In a crypto industry that has largely embraced transparency as the norm, Zano is going in the opposite direction. The project is built on a simple idea: privacy shouldn’t be optional – it should be the default.
In a conversation with AltCoinDesk, Quentin Van Welson explains why that distinction matters and how Zano is trying to push privacy beyond a niche use case into something far more practical.
From privacy coin to something bigger
At first, Zano sounds like something the market has seen before. “The easiest way to explain it is that it’s a privacy coin,” Quentin says. But he quickly adds that this framing doesn’t quite capture what the project is trying to do.
Zano is a Layer 1 blockchain where users and developers can launch their own tokens – except those tokens inherit the same built-in privacy as the base network. “You can tokenize pretty much anything,” he says, “but with real privacy, not as an add-on.”
That “always-on” aspect is key. Unlike many projects that treat privacy as a feature you can toggle, Zano enforces it at the protocol level. Quentin compares it to Monero, but with a broader scope. The connection isn’t accidental – the project’s founder created the Cryptonote codebase that underpins Monero itself.
Why privacy still matters
Quentin is aware of the stigma around privacy coins. The assumption, he says, is that if you want privacy, you must have something to hide. He doesn’t buy that argument.

It’s a simple analogy, but it lands. Traditional banks, for all their flaws, don’t broadcast your transactions to the world. Public blockchains, on the other hand, do exactly that. Networks like Bitcoin and Ethereum make it possible to trace balances and activity – sometimes all the way back to a real-world identity.
That visibility isn’t just theoretical. Quentin points to a growing number of real-world incidents where individuals have been targeted because their holdings were publicly exposed. Even outside of extreme cases, transparency opens the door to things like front-running and MEV, where others can profit simply by seeing what you’re about to do.
For businesses, the problem is just as obvious. “No company wants its treasury or strategy visible to competitors,” he says. Privacy, in that sense, starts to look less like a luxury and more like a requirement.
Fixing the old trade-offs
One of the long-standing issues with privacy tech is that it tends to slow things down. More privacy usually means more complexity, and more complexity often means worse performance.
Zano is trying to get around that.
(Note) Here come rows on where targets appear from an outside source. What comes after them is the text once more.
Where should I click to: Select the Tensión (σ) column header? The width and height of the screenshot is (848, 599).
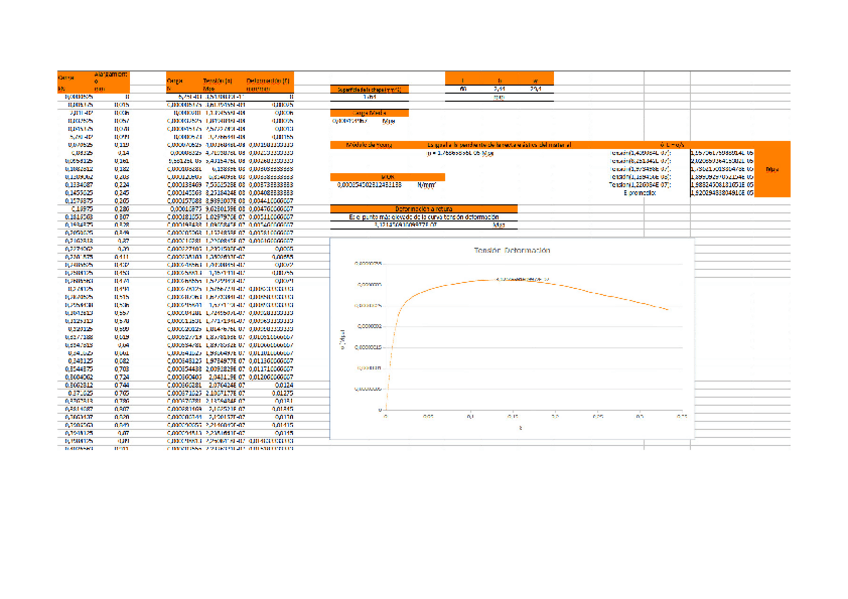pyautogui.click(x=215, y=82)
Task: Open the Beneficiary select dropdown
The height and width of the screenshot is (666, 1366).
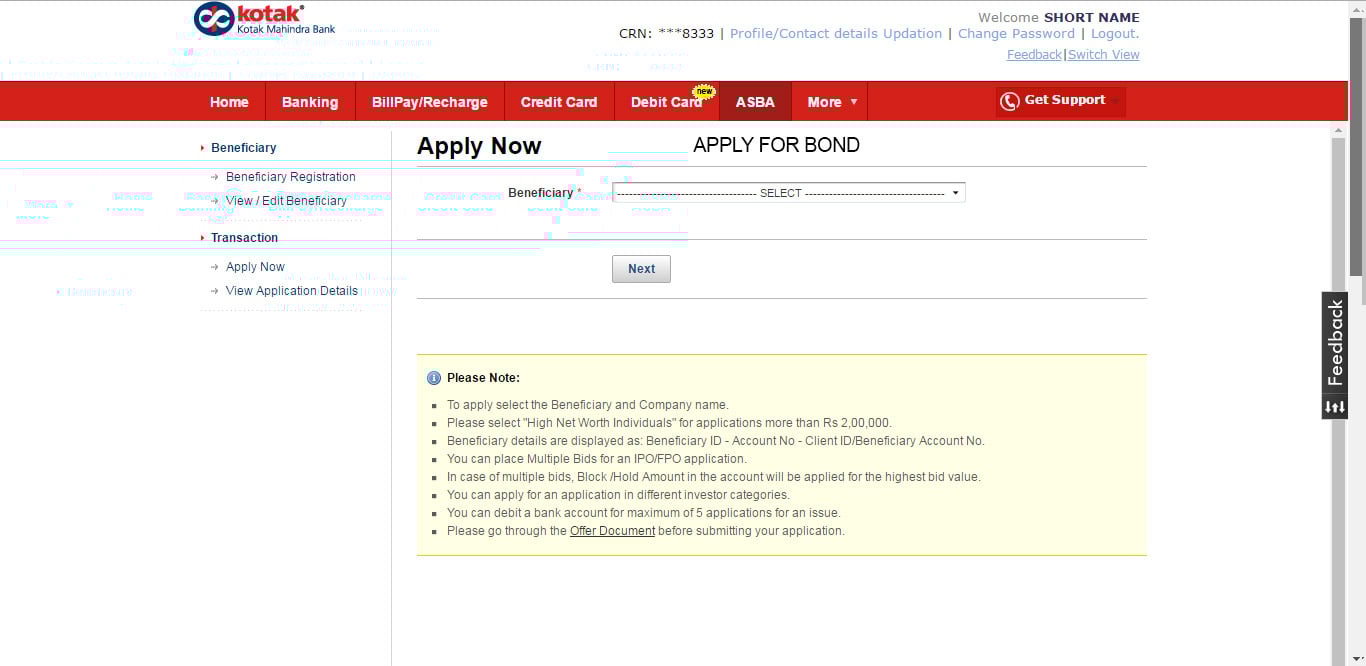Action: coord(788,193)
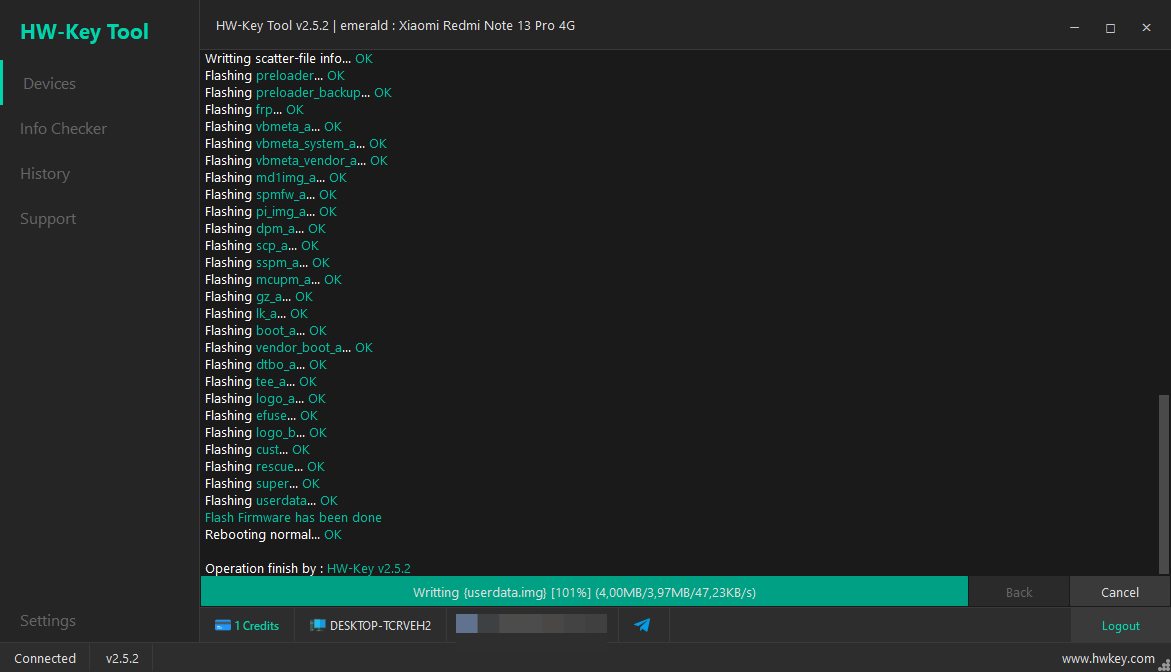1171x672 pixels.
Task: Maximize the HW-Key Tool window
Action: (1110, 28)

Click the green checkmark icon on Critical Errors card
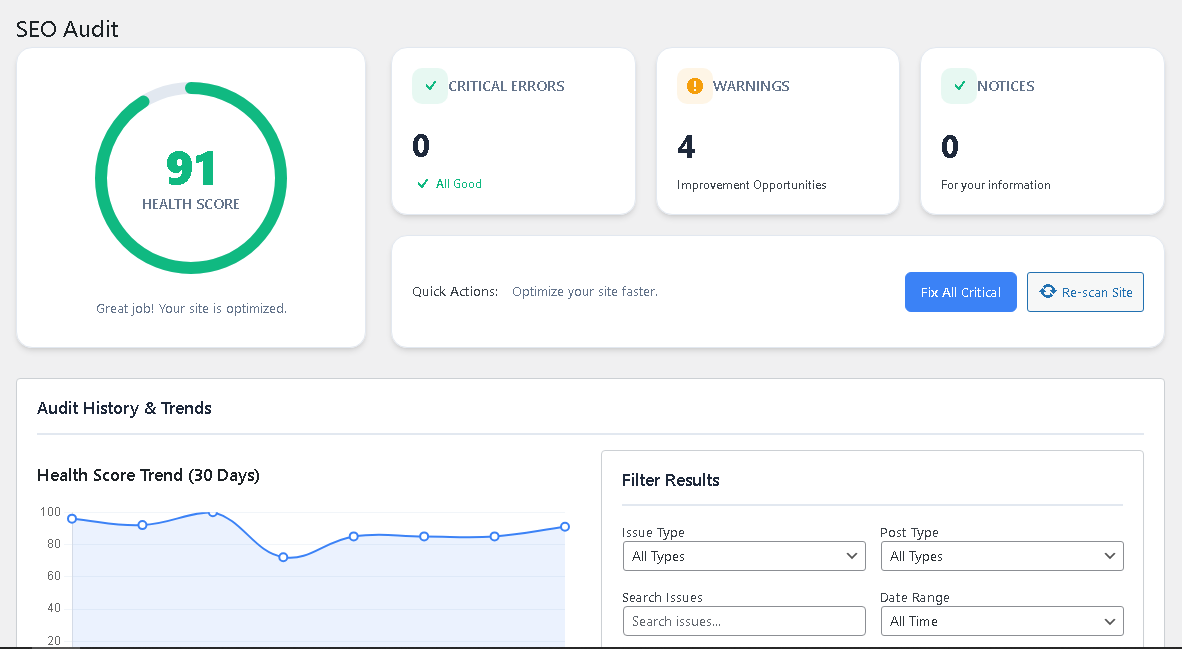[430, 86]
The network currently runs on a hybrid model but is moving toward full Proof-of-Stake, which Quentin says will make a noticeable difference. The goal is faster blocks, fewer confirmations, and near-instant finality – closer to what users expect from modern Layer 1s.
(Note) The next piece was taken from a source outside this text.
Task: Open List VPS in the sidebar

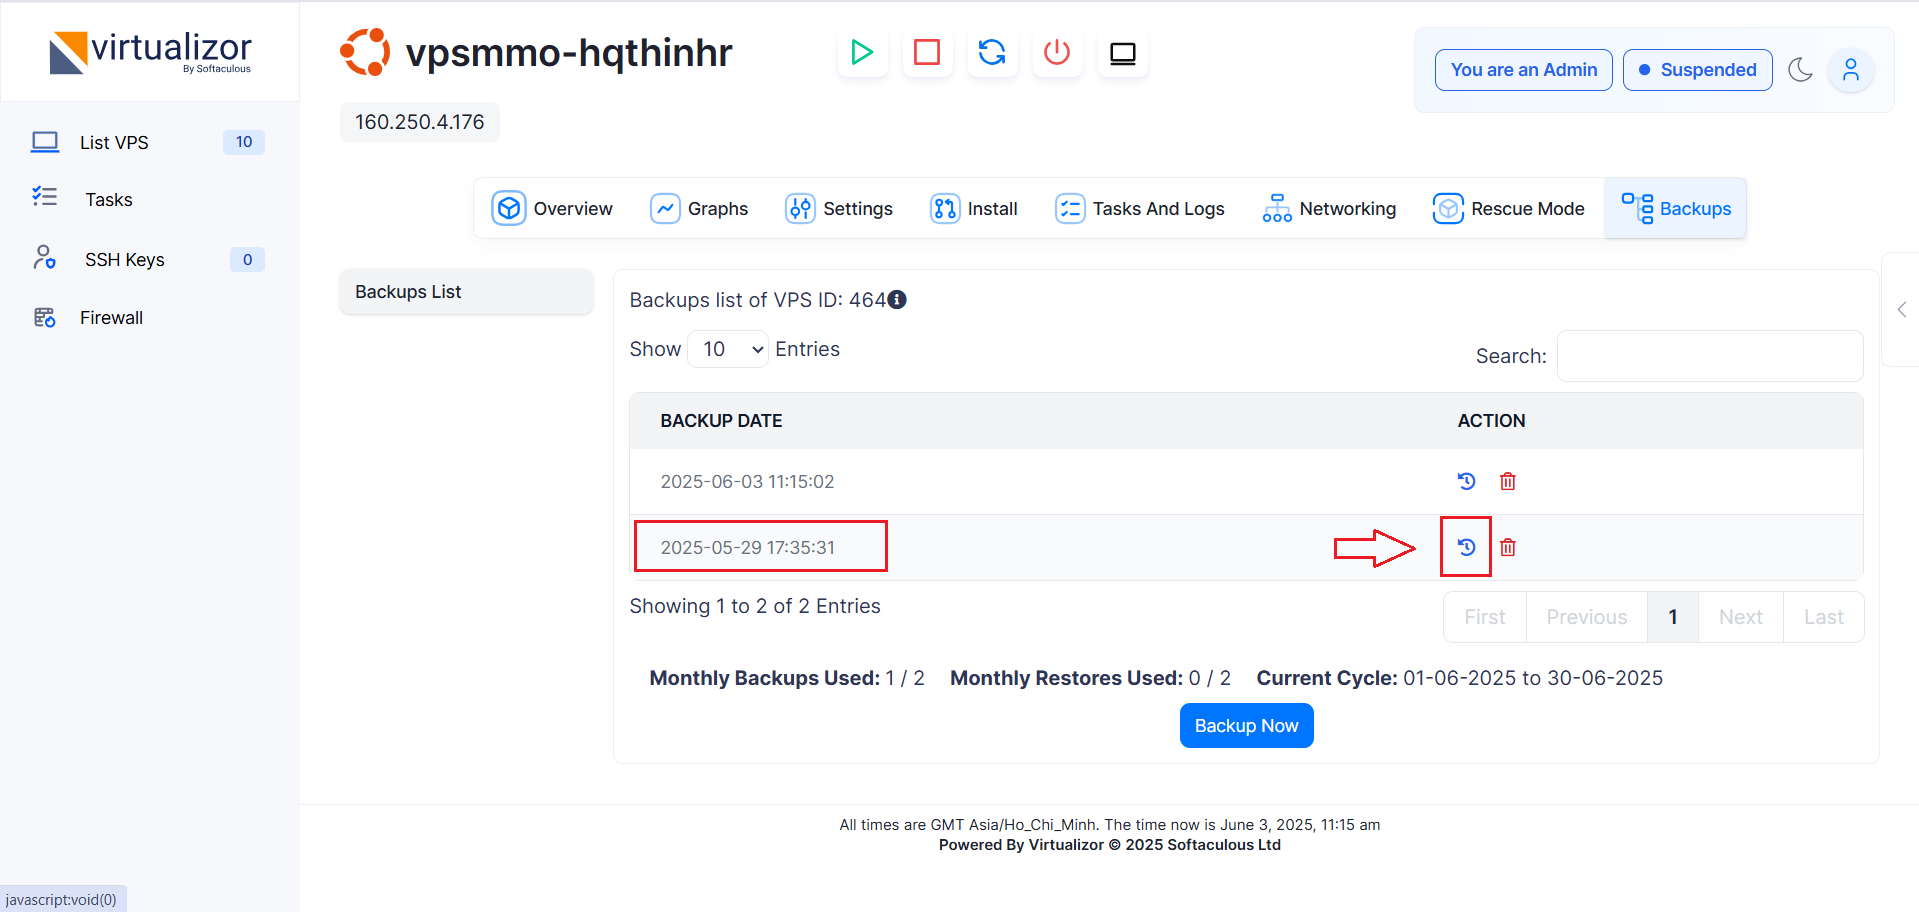Action: 114,142
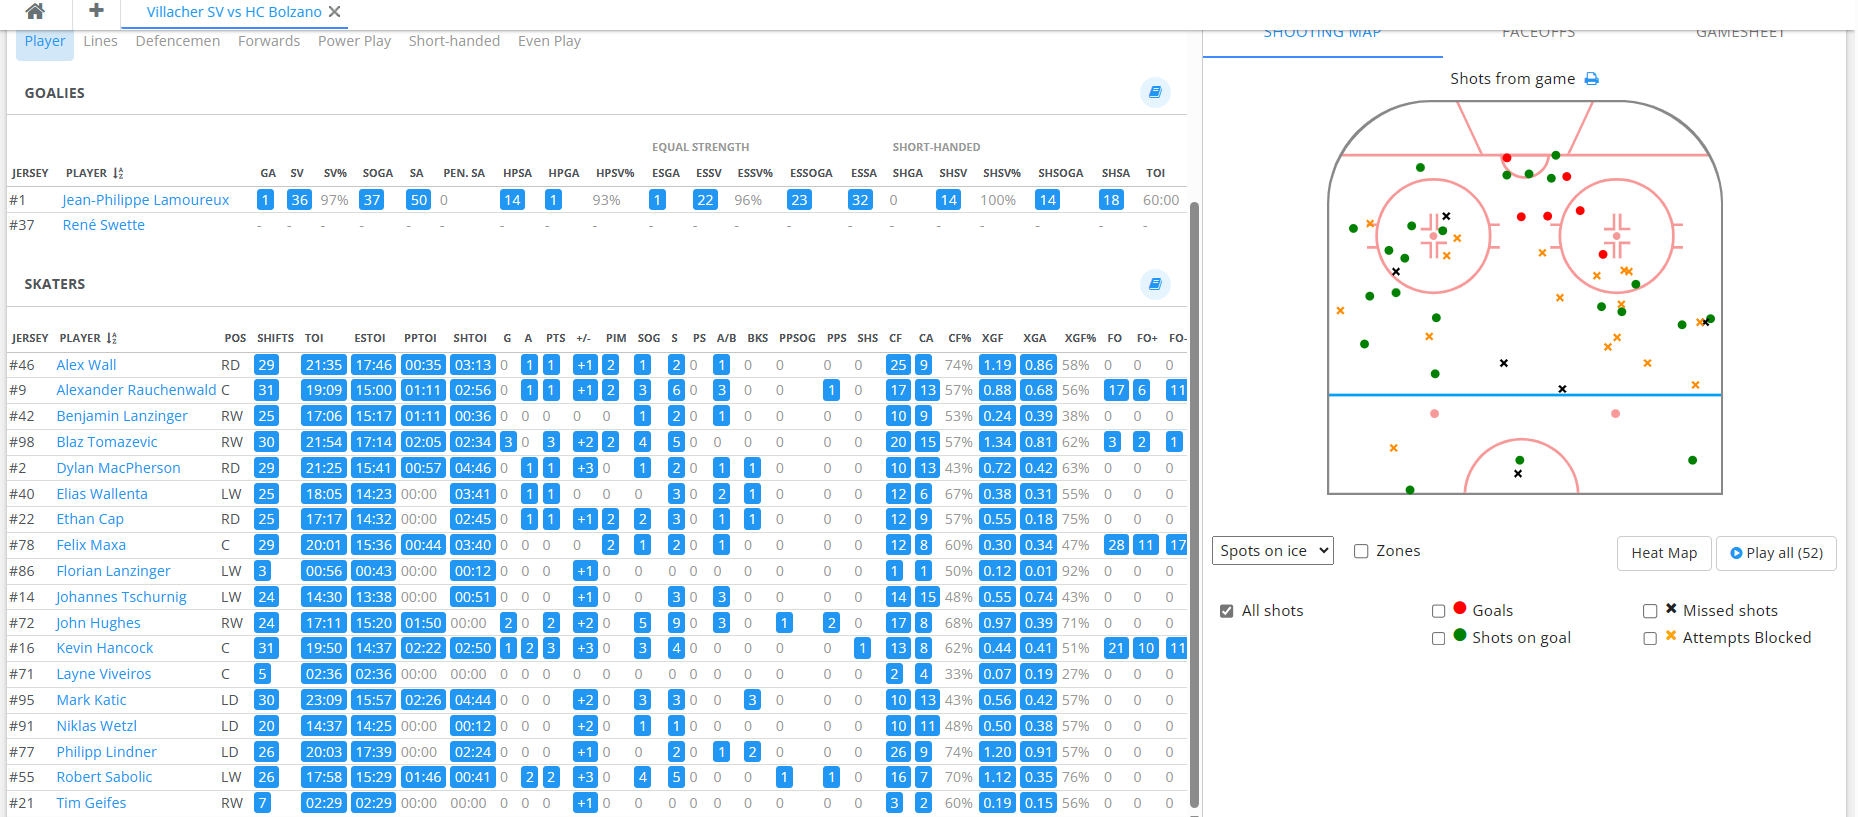Click the Skaters section export icon
This screenshot has width=1858, height=817.
click(1155, 284)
There’s also a more unusual feature already live: Proof-of-Stake with hidden amounts. In simple terms, it lets users stake without revealing how much they hold. It’s the kind of detail that doesn’t grab headlines, but it fits the broader philosophy – privacy shouldn’t stop at transactions.
Drawing a hard line on backdoors
If there’s one area where Quentin doesn’t hedge, it’s backdoors. The question comes up often in discussions around regulation: should there be some form of access for authorities?
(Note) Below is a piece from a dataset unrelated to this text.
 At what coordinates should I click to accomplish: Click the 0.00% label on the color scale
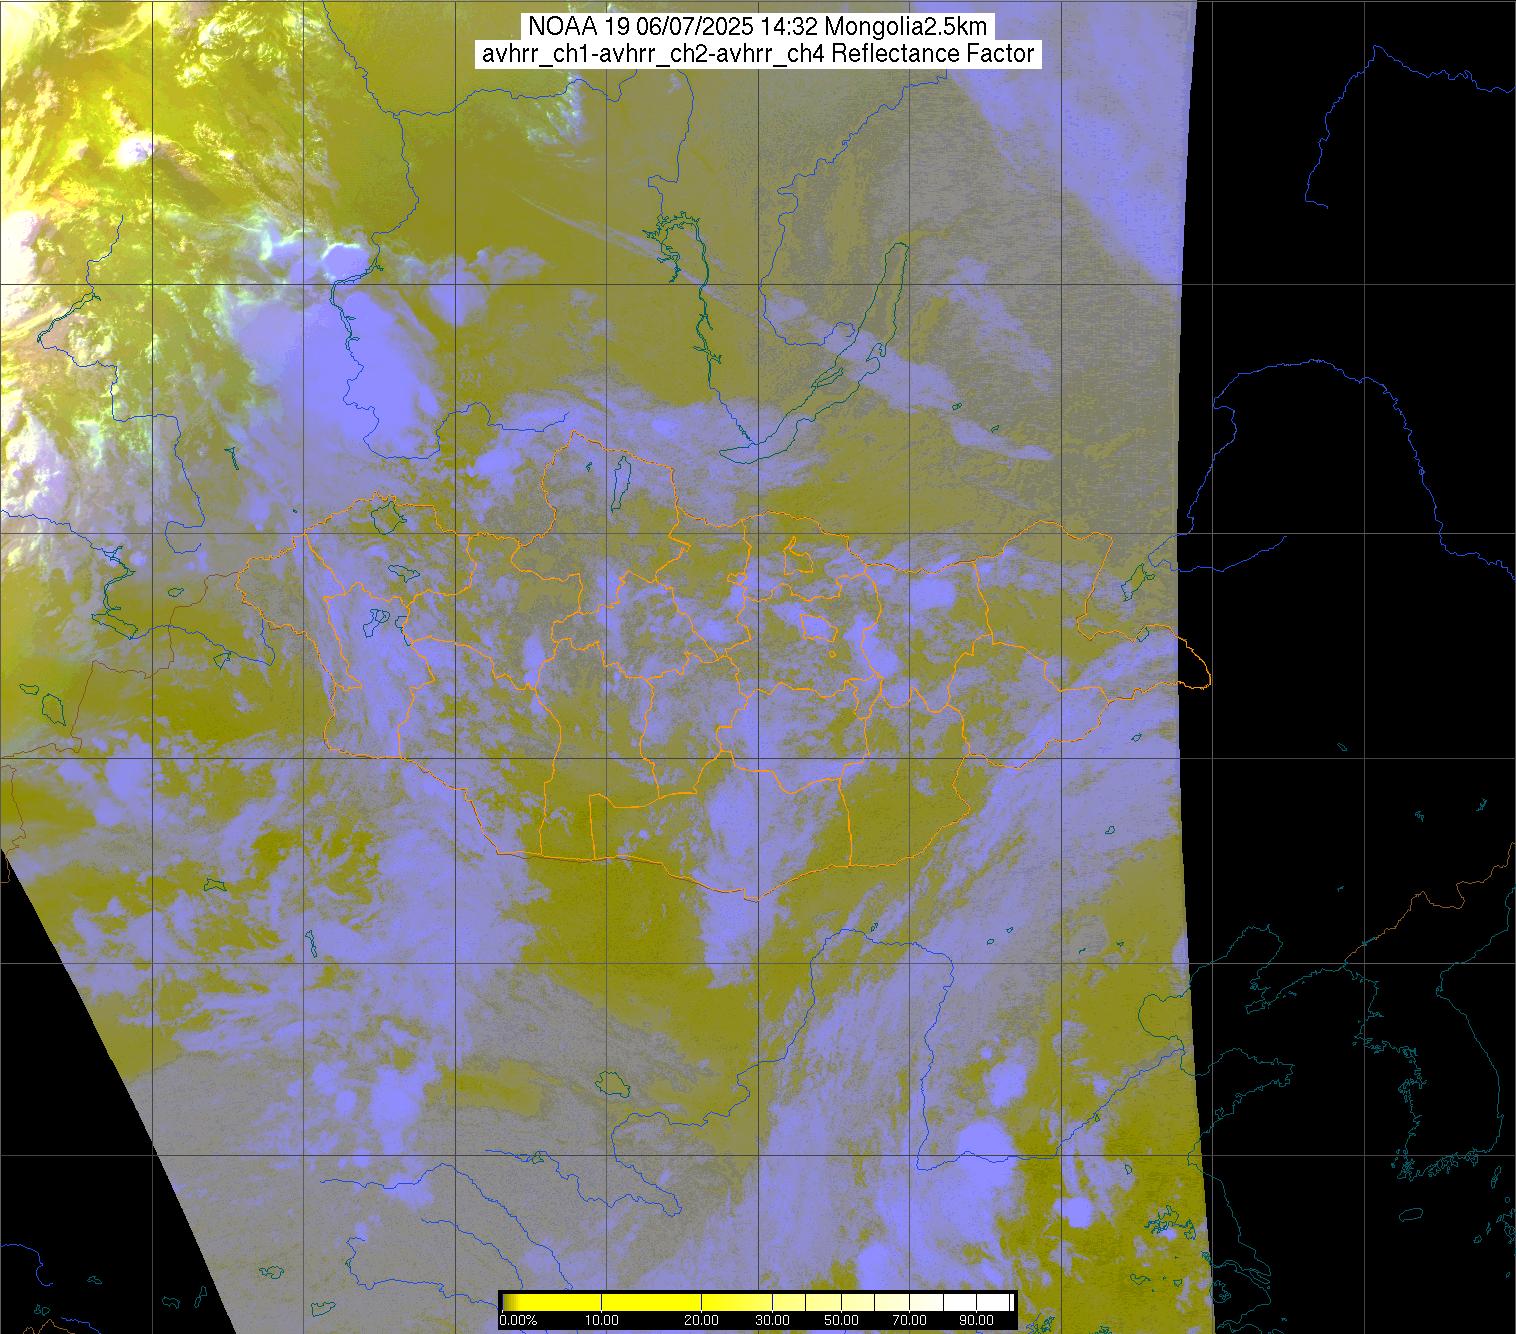point(518,1321)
His answer is immediate. “No. That defeats the entire purpose.”
Instead, Zano leans on selective transparency. Users can choose to share specific information if they need to – say, for compliance or auditing – but the default remains private. It’s a reversal of how most blockchains work today, where everything is public unless you go out of your way to hide it.
At the same time, the team is trying to make the system easier to plug into. A feature called gateway addresses is designed to help exchanges and services integrate with Zano without dealing with the full complexity of a privacy chain. These addresses are transparent and account-based, which brings down the barrier for adoption while keeping user-level privacy intact.
Coming full circle
Quentin says he sees all of this as part of a broader shift in crypto. Privacy, he argues, was always part of the original vision. He points to Satoshi Nakamoto, who discussed privacy concepts in the early days – even if they weren’t fully implemented in Bitcoin itself.
Somewhere along the way, the focus changed. The industry leaned into speculation, rapid token launches, and short-term trends. Now, Quentin thinks it’s starting to recalibrate.
There are a few reasons for that. Regulation is tightening. Digital identity systems are becoming more common. Centralized digital currencies are on the horizon. And at the same time, the risks of fully transparent systems are becoming harder to ignore.
Zano is betting that this shift will bring privacy back into focus – not as a niche, but as a baseline expectation. The roadmap reflects that: better integrations through gateway addresses, faster performance through full Proof-of-Stake, and incentives for developers to build within the ecosystem.
For Quentin, the end goal is straightforward. If Zano can combine speed, flexibility, and strong privacy in one place, it becomes much harder to argue against building on it.
“If we get it right,” he says, “you won’t have to choose anymore.”